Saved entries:

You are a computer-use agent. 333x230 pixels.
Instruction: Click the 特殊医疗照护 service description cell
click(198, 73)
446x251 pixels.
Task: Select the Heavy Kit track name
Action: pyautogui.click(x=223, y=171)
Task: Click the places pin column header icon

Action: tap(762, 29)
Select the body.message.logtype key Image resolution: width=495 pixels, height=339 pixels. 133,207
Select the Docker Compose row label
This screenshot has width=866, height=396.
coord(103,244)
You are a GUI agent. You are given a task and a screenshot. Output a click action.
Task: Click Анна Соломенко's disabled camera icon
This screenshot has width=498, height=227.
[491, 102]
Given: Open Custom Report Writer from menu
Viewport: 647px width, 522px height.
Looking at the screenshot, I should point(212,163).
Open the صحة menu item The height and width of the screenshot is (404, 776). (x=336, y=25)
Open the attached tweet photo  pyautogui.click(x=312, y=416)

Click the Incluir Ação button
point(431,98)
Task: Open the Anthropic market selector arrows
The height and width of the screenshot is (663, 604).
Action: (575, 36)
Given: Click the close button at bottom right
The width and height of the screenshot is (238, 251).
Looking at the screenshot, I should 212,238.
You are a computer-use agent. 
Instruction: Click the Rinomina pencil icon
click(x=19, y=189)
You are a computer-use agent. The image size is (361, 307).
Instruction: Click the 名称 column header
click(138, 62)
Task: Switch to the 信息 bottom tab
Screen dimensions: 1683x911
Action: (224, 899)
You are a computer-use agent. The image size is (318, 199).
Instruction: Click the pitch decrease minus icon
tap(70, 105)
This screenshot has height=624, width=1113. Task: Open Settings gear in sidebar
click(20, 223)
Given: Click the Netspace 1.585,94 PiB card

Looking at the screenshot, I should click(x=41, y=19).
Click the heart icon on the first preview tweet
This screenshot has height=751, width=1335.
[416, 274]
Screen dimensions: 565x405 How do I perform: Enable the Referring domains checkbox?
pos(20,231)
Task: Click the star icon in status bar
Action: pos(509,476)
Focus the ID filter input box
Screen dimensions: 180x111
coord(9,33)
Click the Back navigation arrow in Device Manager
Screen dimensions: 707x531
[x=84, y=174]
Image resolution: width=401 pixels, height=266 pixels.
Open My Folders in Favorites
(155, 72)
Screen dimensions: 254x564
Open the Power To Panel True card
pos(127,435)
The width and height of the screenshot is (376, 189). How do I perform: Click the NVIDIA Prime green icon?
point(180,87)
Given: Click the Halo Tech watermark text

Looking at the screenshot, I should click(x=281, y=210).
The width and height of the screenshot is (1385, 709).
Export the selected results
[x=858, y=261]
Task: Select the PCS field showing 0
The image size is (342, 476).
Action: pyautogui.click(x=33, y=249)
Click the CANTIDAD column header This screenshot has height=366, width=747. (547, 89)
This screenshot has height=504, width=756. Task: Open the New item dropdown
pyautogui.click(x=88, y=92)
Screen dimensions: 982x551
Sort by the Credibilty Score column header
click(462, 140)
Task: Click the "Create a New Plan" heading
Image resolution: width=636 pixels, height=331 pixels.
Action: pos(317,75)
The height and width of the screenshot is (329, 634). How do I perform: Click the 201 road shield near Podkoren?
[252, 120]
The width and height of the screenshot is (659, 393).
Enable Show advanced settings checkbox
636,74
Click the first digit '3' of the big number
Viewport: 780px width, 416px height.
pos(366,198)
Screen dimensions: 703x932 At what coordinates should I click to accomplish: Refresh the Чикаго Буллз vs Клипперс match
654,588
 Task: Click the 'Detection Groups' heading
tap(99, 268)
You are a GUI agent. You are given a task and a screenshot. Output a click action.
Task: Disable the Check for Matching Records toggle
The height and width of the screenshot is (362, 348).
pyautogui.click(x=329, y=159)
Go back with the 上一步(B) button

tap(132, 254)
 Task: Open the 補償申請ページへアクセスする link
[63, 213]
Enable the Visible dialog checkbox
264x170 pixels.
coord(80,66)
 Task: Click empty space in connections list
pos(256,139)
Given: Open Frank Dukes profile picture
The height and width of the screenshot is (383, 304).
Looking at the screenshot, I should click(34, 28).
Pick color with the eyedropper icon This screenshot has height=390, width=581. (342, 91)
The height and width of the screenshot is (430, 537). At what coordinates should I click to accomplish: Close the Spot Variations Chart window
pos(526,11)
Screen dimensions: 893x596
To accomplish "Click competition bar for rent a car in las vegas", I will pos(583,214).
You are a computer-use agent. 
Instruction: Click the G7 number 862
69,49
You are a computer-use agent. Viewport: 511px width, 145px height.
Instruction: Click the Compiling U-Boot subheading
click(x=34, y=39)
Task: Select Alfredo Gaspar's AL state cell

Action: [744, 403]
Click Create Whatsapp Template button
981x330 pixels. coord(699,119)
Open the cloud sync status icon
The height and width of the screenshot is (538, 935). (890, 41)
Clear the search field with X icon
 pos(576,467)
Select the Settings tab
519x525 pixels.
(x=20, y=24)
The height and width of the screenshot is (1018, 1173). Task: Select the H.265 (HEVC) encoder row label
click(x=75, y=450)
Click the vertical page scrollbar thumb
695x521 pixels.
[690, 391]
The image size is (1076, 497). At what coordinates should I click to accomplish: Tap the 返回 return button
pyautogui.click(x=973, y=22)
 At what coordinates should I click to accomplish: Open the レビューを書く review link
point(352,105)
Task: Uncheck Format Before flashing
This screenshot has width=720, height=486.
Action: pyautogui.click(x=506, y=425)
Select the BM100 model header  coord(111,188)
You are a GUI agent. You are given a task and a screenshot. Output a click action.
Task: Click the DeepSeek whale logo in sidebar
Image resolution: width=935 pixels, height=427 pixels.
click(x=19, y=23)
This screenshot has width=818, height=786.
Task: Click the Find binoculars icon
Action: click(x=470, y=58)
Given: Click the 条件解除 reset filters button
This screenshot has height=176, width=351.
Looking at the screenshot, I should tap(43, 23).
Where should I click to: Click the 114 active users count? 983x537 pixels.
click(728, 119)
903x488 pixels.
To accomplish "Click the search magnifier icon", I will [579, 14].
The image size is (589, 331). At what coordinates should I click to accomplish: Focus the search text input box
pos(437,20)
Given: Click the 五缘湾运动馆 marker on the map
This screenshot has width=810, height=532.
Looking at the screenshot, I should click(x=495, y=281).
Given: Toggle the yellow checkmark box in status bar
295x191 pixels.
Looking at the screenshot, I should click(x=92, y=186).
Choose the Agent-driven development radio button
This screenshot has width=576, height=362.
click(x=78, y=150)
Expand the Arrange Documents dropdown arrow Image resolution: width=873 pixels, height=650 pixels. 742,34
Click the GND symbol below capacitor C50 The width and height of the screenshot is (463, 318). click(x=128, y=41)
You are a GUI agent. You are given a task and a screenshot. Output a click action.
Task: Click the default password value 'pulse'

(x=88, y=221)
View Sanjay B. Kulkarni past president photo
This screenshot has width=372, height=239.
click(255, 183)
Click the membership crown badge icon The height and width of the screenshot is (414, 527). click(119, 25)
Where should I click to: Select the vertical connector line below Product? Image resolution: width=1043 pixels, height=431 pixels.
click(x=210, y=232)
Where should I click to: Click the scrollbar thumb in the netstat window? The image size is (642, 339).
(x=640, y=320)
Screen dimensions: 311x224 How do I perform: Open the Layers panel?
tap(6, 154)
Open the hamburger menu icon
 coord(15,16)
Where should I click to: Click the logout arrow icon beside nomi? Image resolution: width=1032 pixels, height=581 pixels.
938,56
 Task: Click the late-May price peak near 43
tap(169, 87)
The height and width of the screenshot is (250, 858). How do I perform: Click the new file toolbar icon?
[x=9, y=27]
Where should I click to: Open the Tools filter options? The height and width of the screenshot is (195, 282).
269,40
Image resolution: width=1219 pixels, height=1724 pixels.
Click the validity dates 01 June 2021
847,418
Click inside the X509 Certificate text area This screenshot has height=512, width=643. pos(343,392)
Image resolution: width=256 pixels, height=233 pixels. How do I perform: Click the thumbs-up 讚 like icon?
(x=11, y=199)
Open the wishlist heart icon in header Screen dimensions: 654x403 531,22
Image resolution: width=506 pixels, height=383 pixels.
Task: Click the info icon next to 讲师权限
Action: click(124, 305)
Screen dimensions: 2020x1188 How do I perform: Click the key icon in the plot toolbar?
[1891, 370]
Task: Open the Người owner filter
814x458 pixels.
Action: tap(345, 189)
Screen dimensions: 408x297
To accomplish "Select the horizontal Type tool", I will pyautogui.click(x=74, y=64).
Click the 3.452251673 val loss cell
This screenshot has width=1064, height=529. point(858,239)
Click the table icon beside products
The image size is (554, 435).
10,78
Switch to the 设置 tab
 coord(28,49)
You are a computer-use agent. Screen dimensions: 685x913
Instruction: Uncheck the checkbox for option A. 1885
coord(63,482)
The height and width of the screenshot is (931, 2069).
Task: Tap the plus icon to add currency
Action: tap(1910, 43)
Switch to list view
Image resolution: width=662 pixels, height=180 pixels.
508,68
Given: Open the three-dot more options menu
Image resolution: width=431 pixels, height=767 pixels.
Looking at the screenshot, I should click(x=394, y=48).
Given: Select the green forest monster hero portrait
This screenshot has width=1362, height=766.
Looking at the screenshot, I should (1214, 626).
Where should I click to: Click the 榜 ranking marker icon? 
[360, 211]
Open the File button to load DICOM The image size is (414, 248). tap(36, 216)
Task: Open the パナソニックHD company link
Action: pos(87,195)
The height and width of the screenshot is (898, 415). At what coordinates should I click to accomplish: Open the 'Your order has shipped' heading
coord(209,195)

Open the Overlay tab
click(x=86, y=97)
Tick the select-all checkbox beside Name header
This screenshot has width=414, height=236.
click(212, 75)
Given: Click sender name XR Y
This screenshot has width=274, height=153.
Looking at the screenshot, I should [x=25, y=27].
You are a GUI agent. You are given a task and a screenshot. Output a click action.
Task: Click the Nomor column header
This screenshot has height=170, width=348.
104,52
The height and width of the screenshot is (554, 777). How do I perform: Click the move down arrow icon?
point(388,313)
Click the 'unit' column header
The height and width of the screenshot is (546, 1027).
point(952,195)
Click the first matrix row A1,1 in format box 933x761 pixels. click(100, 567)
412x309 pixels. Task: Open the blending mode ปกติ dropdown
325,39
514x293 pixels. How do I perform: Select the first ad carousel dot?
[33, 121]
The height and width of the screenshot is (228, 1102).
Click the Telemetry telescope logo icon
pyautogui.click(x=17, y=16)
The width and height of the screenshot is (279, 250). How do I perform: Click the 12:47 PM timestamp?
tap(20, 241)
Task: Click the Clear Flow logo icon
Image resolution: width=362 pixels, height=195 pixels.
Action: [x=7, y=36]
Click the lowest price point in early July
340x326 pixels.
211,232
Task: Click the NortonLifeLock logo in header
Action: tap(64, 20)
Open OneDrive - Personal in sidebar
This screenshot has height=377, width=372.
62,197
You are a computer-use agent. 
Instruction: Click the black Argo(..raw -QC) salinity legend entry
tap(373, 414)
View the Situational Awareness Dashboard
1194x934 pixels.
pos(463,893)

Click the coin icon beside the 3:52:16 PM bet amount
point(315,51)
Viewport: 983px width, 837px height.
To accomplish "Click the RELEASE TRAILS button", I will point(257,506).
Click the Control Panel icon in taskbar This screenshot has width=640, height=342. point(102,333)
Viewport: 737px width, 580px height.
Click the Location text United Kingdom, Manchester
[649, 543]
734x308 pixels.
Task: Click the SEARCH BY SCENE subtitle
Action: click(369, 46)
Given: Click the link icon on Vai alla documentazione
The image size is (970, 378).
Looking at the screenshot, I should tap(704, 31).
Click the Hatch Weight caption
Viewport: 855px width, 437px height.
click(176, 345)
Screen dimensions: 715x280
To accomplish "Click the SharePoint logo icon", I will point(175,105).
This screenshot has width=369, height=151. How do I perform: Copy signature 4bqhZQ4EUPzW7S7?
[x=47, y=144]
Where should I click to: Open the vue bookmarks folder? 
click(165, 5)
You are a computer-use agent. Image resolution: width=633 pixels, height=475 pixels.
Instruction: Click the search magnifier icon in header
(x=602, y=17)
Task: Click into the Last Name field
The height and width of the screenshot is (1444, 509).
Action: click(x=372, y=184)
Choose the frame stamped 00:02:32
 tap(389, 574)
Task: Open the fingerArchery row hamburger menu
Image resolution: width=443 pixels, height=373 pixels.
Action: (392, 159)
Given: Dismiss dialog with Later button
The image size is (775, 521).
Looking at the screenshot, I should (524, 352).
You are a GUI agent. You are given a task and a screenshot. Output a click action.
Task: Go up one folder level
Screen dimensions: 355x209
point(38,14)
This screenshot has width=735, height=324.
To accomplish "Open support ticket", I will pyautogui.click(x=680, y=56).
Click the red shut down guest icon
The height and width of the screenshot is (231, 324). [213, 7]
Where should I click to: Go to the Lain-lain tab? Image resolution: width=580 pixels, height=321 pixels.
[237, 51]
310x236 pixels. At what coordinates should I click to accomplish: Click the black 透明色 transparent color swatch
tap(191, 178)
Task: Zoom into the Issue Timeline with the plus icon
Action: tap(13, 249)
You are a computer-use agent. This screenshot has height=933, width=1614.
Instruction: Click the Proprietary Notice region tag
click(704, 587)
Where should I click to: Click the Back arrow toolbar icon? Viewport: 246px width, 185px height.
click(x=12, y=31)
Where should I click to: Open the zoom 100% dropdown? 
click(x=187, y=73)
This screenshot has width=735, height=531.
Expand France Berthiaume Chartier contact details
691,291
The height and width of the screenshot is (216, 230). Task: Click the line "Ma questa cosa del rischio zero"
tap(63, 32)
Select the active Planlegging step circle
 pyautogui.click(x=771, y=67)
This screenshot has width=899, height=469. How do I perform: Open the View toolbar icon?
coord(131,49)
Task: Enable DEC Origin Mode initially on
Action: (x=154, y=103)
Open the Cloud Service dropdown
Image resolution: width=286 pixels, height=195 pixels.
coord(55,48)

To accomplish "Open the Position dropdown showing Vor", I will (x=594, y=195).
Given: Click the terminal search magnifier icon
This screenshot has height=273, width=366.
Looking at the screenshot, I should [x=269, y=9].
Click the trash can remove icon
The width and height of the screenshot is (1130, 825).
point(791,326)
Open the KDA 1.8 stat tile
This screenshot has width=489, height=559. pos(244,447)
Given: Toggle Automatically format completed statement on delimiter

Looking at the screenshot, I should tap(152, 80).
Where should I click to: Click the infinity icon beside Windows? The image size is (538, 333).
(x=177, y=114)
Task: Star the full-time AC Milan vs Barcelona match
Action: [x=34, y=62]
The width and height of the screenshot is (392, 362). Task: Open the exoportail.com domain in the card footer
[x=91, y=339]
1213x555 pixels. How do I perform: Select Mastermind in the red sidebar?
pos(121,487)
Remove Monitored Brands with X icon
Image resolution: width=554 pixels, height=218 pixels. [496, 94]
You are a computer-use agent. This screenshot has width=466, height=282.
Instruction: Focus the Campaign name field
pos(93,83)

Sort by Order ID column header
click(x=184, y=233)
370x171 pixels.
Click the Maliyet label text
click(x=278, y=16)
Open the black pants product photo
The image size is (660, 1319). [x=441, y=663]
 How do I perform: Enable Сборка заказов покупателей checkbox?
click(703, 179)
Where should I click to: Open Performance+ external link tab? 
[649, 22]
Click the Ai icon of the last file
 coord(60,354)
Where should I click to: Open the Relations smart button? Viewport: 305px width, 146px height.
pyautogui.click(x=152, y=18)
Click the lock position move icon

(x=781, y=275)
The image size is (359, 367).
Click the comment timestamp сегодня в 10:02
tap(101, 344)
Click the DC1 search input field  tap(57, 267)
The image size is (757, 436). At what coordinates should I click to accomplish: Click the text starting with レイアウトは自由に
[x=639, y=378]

What you need to do: Go line by line through the data above and report each one that holds the string "will".

Output of the task:
To accomplish "Click competition bar for rent a car in las vegas", I will pos(583,214).
To accomplish "Click the search magnifier icon", I will [579, 14].
To accomplish "Select the horizontal Type tool", I will pyautogui.click(x=74, y=64).
To accomplish "Click the RELEASE TRAILS button", I will point(257,506).
To accomplish "Click the SharePoint logo icon", I will point(175,105).
To accomplish "Open support ticket", I will pyautogui.click(x=680, y=56).
To accomplish "Open the Position dropdown showing Vor", I will (x=594, y=195).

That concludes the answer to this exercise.